Do lado das importações, a média diária da terceira semana de março (US$ 564,1 milhões) foi 15,7% acima da verificada até a segunda semana do mês (US$ 487,5 milhões) explicada, principalmente, pelo aumento nos gastos com combustíveis e lubrificantes, equipamentos mecânicos, produtos plásticos, adubos e fertilizantes, instrumentos de ótica e precisão, siderúrgicos.
 
Mês
A média diária das exportações até a terceira semana de março (US$ 708,1 milhões) é 8,3% menor que a registrada em março do ano passado (US$ 771,8 milhões). Nesse comparativo, houve queda nas vendas de produtos das três categorias: semimanufaturados (-17,5%) – principalmente, ferro fundido, semimanufaturados de ferro e aço, açúcar em bruto, couros e peles, celulose, ferro-ligas – ; manufaturados (-6,8%) – por conta de motores para automóveis, laminados planos de ferro e aço, autopeças, motores e geradores elétricos, óxidos e hidróxidos de alumínio, bombas e compressores, veículos de carga, aviões – e básicos (-5,4%), especialmente minério de cobre, minério de ferro, petróleo em bruto, farelo de soja, café em grãos. Em relação a fevereiro de 2016, houve crescimento de 0,8%, como resultado do aumento nas vendas de produtos básicos (17,2%). Por outro lado, caíram as exportações de produtos semimanufaturados (-23,2%) e manufaturados (-5,2%).
 
Pelo lado importações, a média diária até a terceira semana de março foi de US$ 514,8 milhões, 31,4% abaixo da média de março de 2015 (US$ 750,8 milhões), em especial por: gastos de siderúrgicos (-44%), combustíveis e lubrificantes (-41,4%), equipamentos elétricos e eletrônicos (-41,6%), veículos automóveis e partes (-40,7%), químicos orgânicos e inorgânicos (-30,3%) e equipamentos mecânicos (-29,9%).
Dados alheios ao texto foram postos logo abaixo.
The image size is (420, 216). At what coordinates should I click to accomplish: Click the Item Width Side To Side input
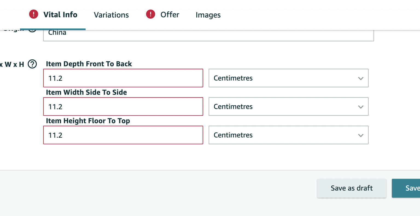[x=123, y=107]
Na comparação com fevereiro de 2016, que registrou média diária de US$ 542,4 milhões, houve queda nas importações de 5,1%, impactada pelas aquisições de combustíveis e lubrificantes (-24,3%), farmacêuticos (-20,7%), químicos orgânicos e inorgânicos (-10,6%), instrumentos de ótica e precisão (-5,3%), equipamentos mecânicos (-1,2%). 
 
Ano
Até a terceira semana de março, as exportações totalizaram US$ 34,504 bilhões e as importações US$ 27,835 bilhões, gerando um superávit US$ 6,669 bilhões e revertendo o déficit registrado no mesmo período de 2015, de US$ 6,283 bilhões. As exportações acumularam média diária de US$ 651 milhões, valor 5,1% menor que o verificado no mesmo período de 2015 (US$ 685,7 milhões). Já as importações apresentaram desempenho médio diário de US$ 525,2 milhões, 34,5% abaixo do registrado no mesmo período de 2015 (US$ 802 milhões). No ano, a corrente de comércio soma US$ 62,338 bilhões, com desempenho médio diário de US$ 1,176 bilhão, 20,9% menos que o verificado em 2015 (US$ 1,487 bilhão).